The Getty Vocabulary Program has devoted almost three decades to building thesauri that can be used as knowledge bases, cataloging and documentation tools, and online search assistants. In addition to building tools for use by art and cultural heritage professionals and the general public, we also provide training opportunities and educational materials on how to build and implement controlled vocabularies. Part of our mission as an institution devoted to research and education is to share our knowledge and expertise with the international art and cultural heritage communities in their broadest sense.

Elisa Lanzi's Introduction to Vocabularies, which appeared in print in 1998 and was updated in an online version in 2000, offers a general overview of vocabularies for art and material culture. Introduction to Controlled Vocabularies is a much more detailed "how-to" guide to building controlled vocabulary tools, cataloging and indexing cultural materials with terms and names from controlled vocabularies, and using vocabularies in search engines and databases to enhance discovery and retrieval in the online environment.

"How forceful are right words!" is written in Job 6:25. The King James Version of the Bible uses the word forcible, meaning "forceful" or "powerful," instead. In the online environment, words have the power to lead users to the information resources that they seek. But we should not force users to know what we consider to be the "right" word or name in order for them to be able to obtain the best search results.

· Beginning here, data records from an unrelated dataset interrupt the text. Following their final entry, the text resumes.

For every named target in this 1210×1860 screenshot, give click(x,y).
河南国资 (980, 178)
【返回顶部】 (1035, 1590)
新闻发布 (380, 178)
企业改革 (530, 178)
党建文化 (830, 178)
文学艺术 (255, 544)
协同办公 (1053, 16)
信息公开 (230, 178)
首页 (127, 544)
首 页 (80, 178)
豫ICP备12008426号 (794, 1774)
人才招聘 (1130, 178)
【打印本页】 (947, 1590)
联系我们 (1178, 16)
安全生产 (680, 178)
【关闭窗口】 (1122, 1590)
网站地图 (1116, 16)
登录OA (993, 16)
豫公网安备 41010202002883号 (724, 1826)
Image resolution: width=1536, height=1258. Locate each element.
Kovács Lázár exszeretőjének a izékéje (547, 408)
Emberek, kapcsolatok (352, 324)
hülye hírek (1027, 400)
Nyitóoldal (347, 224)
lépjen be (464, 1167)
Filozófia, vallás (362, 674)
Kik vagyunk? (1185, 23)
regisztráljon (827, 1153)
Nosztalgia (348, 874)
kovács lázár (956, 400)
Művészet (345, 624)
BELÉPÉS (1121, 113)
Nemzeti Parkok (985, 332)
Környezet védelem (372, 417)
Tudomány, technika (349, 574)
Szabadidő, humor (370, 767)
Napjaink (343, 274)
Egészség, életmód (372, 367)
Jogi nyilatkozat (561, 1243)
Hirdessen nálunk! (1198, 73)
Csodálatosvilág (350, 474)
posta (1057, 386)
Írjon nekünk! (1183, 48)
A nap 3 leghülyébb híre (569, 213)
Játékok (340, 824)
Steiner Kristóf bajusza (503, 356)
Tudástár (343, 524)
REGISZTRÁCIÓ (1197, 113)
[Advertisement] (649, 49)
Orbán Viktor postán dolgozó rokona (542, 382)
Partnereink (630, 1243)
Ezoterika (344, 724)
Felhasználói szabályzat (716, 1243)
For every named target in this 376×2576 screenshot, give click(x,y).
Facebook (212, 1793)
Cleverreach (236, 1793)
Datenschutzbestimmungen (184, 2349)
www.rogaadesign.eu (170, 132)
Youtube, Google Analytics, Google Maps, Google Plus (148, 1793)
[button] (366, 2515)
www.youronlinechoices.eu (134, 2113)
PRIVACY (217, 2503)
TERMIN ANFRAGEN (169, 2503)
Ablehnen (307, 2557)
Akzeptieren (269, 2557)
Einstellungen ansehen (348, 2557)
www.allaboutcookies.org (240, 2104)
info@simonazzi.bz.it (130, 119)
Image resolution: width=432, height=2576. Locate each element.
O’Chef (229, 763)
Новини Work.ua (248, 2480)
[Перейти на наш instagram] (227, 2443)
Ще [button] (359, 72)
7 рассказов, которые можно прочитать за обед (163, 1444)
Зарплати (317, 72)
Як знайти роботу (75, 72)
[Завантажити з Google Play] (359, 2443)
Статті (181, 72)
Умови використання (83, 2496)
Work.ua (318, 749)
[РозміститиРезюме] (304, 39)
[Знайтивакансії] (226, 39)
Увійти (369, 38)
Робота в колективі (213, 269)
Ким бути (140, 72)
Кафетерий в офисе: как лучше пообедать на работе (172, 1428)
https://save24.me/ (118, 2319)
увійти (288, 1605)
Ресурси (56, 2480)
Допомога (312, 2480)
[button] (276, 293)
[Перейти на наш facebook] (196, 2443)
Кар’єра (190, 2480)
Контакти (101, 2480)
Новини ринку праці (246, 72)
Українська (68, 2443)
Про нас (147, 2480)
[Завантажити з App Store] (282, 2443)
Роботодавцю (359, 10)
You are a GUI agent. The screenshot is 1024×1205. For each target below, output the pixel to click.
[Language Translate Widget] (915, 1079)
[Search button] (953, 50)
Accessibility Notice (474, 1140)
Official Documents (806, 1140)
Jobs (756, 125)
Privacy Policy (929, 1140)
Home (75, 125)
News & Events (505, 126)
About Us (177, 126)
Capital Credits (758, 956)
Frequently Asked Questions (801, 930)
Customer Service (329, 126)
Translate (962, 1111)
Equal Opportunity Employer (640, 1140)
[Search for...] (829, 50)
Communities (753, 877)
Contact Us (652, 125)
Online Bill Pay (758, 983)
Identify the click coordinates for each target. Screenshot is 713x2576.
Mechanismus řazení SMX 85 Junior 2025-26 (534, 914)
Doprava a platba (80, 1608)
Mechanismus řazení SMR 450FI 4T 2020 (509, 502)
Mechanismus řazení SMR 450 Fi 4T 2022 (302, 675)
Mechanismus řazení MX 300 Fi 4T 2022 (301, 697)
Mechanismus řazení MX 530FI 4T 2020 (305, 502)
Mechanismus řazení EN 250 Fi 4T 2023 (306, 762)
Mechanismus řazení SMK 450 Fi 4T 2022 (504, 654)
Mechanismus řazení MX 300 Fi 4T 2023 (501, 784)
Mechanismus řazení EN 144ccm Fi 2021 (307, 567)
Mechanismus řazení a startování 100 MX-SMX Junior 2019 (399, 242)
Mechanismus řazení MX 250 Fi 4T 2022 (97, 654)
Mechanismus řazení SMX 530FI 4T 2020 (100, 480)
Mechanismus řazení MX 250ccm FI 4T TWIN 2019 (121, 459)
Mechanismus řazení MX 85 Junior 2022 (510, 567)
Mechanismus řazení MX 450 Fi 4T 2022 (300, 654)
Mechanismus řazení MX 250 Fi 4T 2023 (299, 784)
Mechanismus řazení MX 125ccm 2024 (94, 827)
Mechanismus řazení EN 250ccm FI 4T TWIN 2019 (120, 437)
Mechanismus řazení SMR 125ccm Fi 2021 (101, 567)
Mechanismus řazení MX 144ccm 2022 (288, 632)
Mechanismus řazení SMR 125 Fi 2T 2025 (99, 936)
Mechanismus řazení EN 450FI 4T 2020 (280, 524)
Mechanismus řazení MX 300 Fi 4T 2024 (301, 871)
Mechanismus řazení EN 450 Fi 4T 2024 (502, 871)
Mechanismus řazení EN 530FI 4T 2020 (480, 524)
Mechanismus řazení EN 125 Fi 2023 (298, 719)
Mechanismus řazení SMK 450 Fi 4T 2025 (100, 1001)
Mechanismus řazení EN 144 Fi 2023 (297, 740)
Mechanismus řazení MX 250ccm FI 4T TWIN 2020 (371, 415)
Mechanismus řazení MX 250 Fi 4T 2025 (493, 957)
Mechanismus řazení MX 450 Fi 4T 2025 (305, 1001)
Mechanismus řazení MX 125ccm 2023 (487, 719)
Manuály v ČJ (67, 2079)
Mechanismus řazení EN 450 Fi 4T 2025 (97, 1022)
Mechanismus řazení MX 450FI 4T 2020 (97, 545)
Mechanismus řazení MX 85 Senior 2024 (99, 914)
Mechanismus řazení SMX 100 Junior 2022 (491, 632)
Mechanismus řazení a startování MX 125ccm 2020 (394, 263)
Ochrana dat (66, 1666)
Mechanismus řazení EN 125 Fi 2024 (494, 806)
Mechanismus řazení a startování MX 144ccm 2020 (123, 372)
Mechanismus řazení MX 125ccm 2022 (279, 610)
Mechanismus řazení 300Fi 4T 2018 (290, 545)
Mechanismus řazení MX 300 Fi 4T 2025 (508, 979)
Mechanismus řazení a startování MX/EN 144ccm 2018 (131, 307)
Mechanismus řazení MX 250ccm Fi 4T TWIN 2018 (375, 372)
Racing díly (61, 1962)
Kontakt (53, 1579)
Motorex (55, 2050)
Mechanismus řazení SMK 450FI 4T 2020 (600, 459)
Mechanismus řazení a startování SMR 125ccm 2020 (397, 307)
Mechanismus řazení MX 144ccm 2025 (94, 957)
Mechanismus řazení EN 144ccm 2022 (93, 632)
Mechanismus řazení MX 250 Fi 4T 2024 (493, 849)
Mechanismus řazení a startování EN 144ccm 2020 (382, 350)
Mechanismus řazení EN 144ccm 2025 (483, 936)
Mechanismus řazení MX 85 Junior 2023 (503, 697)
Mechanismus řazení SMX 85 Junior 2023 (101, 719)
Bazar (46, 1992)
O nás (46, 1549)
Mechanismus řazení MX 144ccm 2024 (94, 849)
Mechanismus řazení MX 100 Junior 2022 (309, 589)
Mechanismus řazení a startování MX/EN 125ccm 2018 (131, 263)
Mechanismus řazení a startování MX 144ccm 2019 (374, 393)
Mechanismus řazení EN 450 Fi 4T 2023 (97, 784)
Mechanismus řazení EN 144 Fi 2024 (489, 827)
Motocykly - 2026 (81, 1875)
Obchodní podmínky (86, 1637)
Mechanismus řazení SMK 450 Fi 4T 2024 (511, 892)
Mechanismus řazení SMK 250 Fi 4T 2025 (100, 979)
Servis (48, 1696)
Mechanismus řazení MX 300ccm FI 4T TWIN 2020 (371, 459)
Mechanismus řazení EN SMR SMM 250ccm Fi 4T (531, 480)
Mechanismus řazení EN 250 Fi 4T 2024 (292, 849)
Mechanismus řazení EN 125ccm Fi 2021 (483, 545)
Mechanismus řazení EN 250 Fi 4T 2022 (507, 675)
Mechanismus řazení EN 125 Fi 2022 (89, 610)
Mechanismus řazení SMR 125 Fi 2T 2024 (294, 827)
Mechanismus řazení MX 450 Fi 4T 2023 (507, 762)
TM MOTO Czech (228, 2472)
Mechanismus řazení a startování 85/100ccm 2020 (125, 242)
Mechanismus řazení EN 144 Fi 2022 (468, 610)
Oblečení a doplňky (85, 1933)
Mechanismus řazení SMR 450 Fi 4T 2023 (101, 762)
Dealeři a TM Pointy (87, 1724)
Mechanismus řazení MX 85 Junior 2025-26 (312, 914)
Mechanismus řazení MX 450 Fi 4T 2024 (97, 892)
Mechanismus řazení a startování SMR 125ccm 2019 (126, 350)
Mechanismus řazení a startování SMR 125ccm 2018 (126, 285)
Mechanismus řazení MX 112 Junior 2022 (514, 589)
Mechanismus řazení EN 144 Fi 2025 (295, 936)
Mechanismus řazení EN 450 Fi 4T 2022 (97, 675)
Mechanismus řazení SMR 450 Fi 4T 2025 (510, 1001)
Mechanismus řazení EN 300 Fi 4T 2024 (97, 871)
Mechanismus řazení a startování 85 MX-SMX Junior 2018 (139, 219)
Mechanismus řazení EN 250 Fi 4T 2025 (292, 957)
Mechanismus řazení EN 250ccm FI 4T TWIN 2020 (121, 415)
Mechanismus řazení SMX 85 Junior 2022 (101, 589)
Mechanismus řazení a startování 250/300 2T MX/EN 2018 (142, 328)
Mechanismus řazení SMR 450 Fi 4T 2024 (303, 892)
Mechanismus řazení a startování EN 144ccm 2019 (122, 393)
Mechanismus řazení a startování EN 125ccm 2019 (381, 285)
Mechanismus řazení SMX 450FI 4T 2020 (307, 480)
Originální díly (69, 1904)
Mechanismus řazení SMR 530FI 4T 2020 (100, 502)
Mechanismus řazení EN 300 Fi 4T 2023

We recognize that a single concept can be expressed by more than one word, and that a single word can express more than one concept. Words can change over time and take a variety of forms, and they can be translated into many languages. A carefully constructed controlled vocabulary provides catalogers and others who create descriptive metadata with the "right" or "preferred" name or term to use in describing collections and other resources, but it also clusters together all of the synonyms, orthographic and grammatical variations, historical forms, and even in some cases "wrong" names or terms in order to enhance access for a broad range of users without constraining them to the use of the "right" term. With millions of searches being conducted by millions of users each day via Web search engines and in proprietary databases, the power of words is a crucial factor in providing access to the wealth of information resources now available in electronic form. We hope that this book will provide organizations and individuals who wish to enhance access to their collections and other online resources with a practical tool for creating and implementing vocabularies as reference tools, sources of documentation, and powerful enhancements for online searching.